Breaking CAPTCHAs using a CNN

November 18, 2017 - June 6, 2018


On one of my favorite wargame websites has a series of challanges on breaking CAPTCHA. It starts with a straightforward challange:

Please enter the CAPTCHA backwards

First CAPTCHA example

Time remaining: 10.00 seconds

Since no distortions are introduced to the text and there are ~100 distinct shapes, there are plenty of ways to read the text off the image without resorting to machine learning.

The next one is even easier - only 12 distinct shapes:

Please enter the CAPTCHA using the key provided

Second CAPTCHA example

Time remaining: 10.00 seconds

Key: 😃 :D | 🙂 :) | 😋 :p | 🙁 :( | 😉 ;) | 😎 B) | 😡 :@ | 😮 :o | 😖 :s | 😐 :| | 😕 :/ | 💚 <3

Then there are a couple of other similar challanges, each one slightly harder than the previous. Until, finally, there is this challange:

Please enter the CAPTCHA using the key provided

Third CAPTCHA example

Time remaining: 10.00 seconds

Key: 😃 :D | 🙂 :) | 😋 :p | 🙁 :( | 😉 ;) | 😎 B) | 😡 :@ | 😮 :o | 😖 :s | 😐 :| | 😕 :/ | 💚 <3

I couldn’t think of any bruteforce solution to this. Different symbol colors, translations and rotations makes a number of distinct shapes that can appear on an image very large. Here, a distinct shape means a unique ordering of pixel values in the image including their orientation.
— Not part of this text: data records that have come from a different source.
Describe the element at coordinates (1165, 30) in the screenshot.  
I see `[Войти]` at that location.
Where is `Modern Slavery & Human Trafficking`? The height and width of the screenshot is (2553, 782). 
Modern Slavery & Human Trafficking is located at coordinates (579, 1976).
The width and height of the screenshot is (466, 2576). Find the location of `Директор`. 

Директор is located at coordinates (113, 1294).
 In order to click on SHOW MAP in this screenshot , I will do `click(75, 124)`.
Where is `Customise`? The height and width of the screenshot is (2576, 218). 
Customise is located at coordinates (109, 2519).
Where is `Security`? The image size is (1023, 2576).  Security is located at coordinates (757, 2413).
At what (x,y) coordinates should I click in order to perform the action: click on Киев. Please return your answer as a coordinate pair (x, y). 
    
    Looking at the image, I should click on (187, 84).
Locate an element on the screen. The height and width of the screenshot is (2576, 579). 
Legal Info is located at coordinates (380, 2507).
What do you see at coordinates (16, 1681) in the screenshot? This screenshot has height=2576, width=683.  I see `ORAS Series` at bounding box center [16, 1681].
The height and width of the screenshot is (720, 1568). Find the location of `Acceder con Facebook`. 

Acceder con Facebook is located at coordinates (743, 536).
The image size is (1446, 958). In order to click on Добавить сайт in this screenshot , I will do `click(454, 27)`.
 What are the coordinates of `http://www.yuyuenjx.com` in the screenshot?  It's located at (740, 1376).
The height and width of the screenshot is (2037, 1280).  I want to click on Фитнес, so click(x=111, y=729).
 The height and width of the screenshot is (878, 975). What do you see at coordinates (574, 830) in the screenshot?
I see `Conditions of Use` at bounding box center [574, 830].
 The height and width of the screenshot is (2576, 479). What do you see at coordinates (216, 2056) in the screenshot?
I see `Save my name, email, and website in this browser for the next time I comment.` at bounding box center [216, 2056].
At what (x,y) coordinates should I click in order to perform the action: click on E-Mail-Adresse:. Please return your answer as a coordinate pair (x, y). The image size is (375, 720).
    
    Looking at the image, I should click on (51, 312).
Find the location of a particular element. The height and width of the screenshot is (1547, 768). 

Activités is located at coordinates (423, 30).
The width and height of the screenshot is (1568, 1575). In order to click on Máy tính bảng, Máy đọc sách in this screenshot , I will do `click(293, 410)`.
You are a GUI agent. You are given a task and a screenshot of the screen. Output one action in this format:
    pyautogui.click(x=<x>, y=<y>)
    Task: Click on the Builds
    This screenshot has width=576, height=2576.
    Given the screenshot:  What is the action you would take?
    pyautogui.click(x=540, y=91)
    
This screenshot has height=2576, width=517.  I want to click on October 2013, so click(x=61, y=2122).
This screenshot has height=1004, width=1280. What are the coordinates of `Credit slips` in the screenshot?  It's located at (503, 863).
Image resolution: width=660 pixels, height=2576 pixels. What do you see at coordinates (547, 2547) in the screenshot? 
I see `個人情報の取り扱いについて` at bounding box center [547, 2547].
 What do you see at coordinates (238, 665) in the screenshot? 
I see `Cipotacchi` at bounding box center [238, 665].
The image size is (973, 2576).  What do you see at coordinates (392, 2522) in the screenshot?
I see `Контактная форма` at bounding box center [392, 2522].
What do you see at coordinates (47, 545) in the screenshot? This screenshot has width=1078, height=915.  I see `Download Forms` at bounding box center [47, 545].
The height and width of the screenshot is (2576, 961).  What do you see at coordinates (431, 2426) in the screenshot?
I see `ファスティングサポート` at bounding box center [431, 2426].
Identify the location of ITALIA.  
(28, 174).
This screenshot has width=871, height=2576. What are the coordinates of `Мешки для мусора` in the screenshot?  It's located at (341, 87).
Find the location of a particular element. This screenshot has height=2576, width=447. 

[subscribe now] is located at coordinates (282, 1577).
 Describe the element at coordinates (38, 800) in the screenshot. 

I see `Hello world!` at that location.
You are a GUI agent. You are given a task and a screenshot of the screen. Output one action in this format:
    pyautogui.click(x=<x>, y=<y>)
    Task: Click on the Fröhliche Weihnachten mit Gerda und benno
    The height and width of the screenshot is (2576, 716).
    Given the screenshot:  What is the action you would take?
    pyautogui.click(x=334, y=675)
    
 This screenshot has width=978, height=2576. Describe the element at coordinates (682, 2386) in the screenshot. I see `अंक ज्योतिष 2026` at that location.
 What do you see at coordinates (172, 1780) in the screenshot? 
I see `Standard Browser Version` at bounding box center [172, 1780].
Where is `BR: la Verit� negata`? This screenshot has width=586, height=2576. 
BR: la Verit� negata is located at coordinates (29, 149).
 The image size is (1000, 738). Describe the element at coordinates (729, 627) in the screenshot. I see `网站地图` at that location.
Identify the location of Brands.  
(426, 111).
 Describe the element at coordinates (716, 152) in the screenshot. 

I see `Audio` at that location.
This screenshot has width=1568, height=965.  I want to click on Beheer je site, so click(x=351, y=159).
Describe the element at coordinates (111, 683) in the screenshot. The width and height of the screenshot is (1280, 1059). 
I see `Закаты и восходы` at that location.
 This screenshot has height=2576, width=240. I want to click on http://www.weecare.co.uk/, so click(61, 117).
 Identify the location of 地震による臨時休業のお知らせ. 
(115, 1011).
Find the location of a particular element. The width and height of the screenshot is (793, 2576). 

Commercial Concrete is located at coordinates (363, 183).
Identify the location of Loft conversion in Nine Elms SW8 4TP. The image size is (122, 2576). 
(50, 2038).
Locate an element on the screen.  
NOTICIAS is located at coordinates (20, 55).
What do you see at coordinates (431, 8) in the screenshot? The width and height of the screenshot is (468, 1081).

At the same time, this seems to be a perfectly manageable task for a convolutional neural network (CNN or ConvNet). A CNN can learn a representation of an image that is invariant to small transformations, distortions and translations in the input image.

SPOILER ALERT: I really enjoyed solving this challenge and don’t want to spoil it for others. If you want to try solving this challenge, here is the website that hosts it. It’s in CAPTCHA category there.

If you are not very interested in attempting the challange, but want to see a simple application of a CNN that is different from MNIST or CIFAR-10 classification (I have read way too many tutorials on these), then continue reading!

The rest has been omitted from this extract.